Ricevo da Roberto Malini (La ragione per cui continuo a
pubblicare i suoi comunicati è semplice: sul processo ad A. non riesco a trovare
altre notizie)
Confermata il appello la condanna per la giovane Angelica, accusata del
tentato rapimento di Ponticelli. Molteplici le ragioni del nuovo abuso
giudiziario. Necessario cambiare strada se si spera di ottenere giustizia in
Cassazione
Napoli, 8 maggio 2009. La giovane romnì Angelica è stata condannata anche in
appello. Non abbiamo ancora il dispositivo di sentenza, ma il verdetto è stato
confermato dopo una breve udienza, senza che siano state presentate nuovi
elementi, perizie o relazioni a discolpa della ragazza. Chi pensava che il
verdetto sarebbe stato modificato, in assenza di nuovi elementi, sbagliava. I
presidenti delle organizzazioni per i Diritti Umani EveryOne e Union Romani
avevano chiesto ai legali di Angelica di lasciarsi affiancare nel procedimento
di appello, ma purtroppo, ancora una volta, invano. Senza un supplemento di
indagini, una video-perizia, relazioni di specialisti nella valutazione di abusi
contro cittadini di etnia Rom, nuove interviste a cittadini di Ponticelli,
difficilmente si poteva sperare in un capovolgimento del verdetto di primo
grado. L'intervista ad Angelica apparsa ieri su Repubblica andava suffragata da
altre considerazioni e avrebbe dovuto apparire almeno sette giorni fa, per avere
efficacia. Ricordiamo, inoltre, che i Rom di Ponticelli si sono trovati al
centro di interessi molteplici, in cui è innegabile il ruolo della criminalità
organizzata, cui il razzismo (a Napoli come a Milano, dove i mafiosi nuotano
come un branco di squali nelle torbide acque dell'Expo) fa comodo, visto che
occuparsi di Rom, mendicanti e senzatetto distoglie l'attenzione delle autorità
dagli affari dalle organizzazioni criminali. In quel clima, non si vede perché,
senza nuovi elementi, il magistrato avrebbe dovuto cambiare il giudizio del suo
collega di primo grado. Peccato. Peccato, perché con il Presidente dell'Union
Romani Juan De Dios Ramirez Heredia in Italia, a Napoli, avremmo potuto
organizzare una conferenza stampa di carattere nazionale e internazionale,
sollevando un caso istituzionale, con interrogazioni parlamentari e inchieste
Ue. Nonostante si fosse offerto di collaborare alla difesa di Angelica, a
proprie spese, "indossando di nuovo la toga", però, il presidente di Union
Romani non ha mai ricevuto il dossier relativo al caso della romnì, nonostante
l'avesse richiesto con insistenza. Ci sorprende anche il fatto che nessuno dei
politici di Napoli (li abbiamo contattati tutti) abbia voluto approfondire la
posizione di Angelica, incontrandola in carcere o documentandosi sul suo caso,
né abbia preso una posizione sulla stampa. Qualcuno si è limitato ad esprimere
una generica e sterile solidarietà. Inoltre, vi è da rimarcare che la stampa
locale e nazionale ha censurato regolarmente i comunicati stampa congiunti
diramati da EveryOne / UnionRomai / Coordinamento Antirazzista Sa Phrala.

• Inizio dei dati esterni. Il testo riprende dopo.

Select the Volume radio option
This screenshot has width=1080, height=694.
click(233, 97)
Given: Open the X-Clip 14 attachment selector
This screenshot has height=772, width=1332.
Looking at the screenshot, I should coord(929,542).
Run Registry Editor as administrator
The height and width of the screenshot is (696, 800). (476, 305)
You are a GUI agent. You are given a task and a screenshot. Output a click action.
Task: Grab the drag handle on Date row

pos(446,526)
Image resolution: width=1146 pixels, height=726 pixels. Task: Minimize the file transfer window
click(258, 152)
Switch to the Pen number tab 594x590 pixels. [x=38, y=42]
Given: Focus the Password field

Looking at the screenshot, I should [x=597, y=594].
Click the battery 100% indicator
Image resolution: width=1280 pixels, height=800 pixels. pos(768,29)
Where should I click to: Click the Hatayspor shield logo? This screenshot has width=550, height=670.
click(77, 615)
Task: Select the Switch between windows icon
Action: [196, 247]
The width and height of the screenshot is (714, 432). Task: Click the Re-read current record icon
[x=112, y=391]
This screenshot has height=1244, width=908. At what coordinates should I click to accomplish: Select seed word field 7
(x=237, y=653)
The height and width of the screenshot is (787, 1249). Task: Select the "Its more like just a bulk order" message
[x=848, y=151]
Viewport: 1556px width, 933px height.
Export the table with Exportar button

Solo qualche sito internet li ha pubblicati, mentre Liberazione ha risposto
all'ultimo messaggio stampa, ma non ci risulta che poi abbia pubblicato le
nostre considerazioni. Il giudizio di appello è un nuovo clamoroso errore
giudiziario, ma è anche frutto di un clima ostile alla verità che poneva sotto
pressione chi era delegato ad decidere.